→ Listed records
──────────
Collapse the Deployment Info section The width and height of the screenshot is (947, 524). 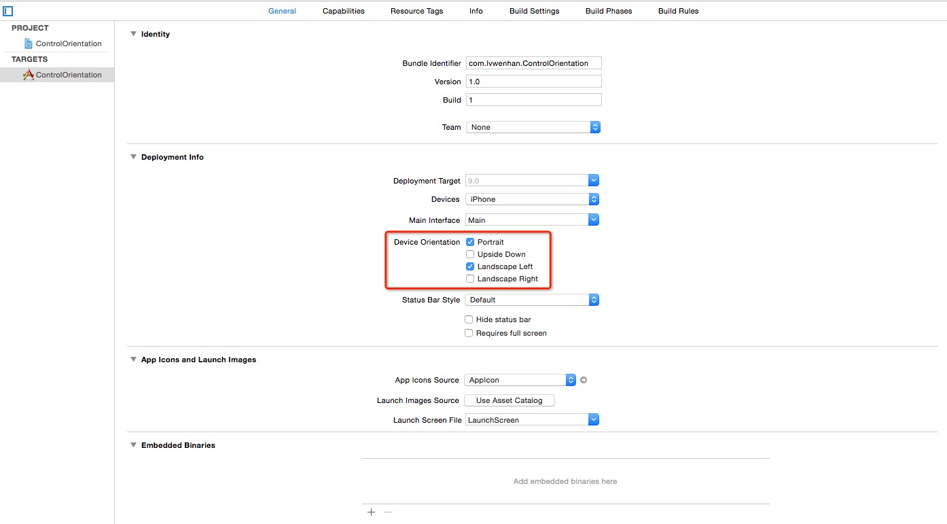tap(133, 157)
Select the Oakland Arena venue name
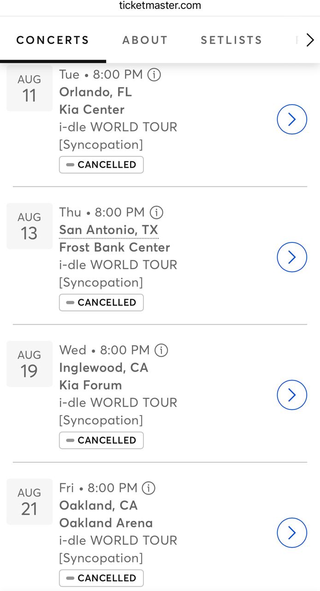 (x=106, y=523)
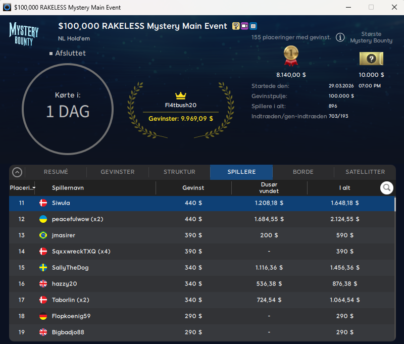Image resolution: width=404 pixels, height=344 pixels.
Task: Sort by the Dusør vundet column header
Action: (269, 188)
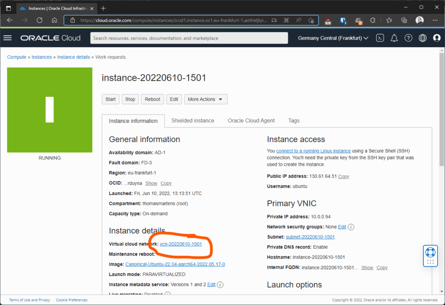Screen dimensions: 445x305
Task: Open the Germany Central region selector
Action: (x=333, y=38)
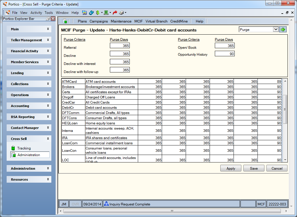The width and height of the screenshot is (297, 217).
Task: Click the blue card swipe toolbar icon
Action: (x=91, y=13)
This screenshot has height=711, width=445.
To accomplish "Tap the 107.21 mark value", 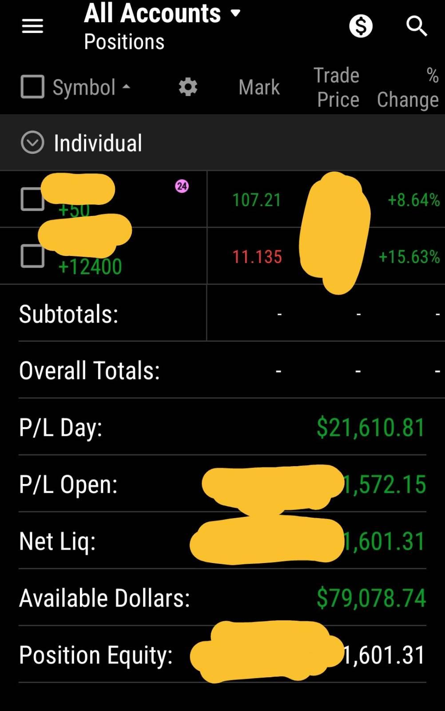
──────────
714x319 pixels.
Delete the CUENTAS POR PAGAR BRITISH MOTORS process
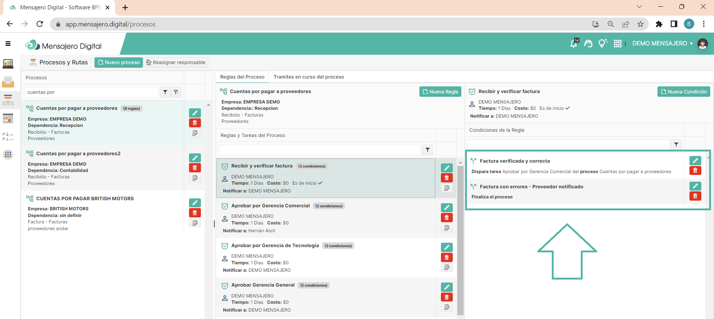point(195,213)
──────────
→ Task brief
Copy word for word only the lines above from the one with "Select the Oakland Arena venue name" through the one with "the 107.21 mark". Leave pictures out.

→ Result for this task
Select the Oakland Arena venue name
 (x=106, y=523)
Image resolution: width=404 pixels, height=344 pixels.
Task: Sort by the Dusør vundet column header
Action: (269, 188)
Screen dimensions: 445x305
Task: Open the Germany Central region selector
Action: (x=333, y=38)
The width and height of the screenshot is (297, 217).
Task: Click the blue card swipe toolbar icon
Action: (x=91, y=13)
This screenshot has height=711, width=445.
To accomplish "Tap the 107.21 mark value", 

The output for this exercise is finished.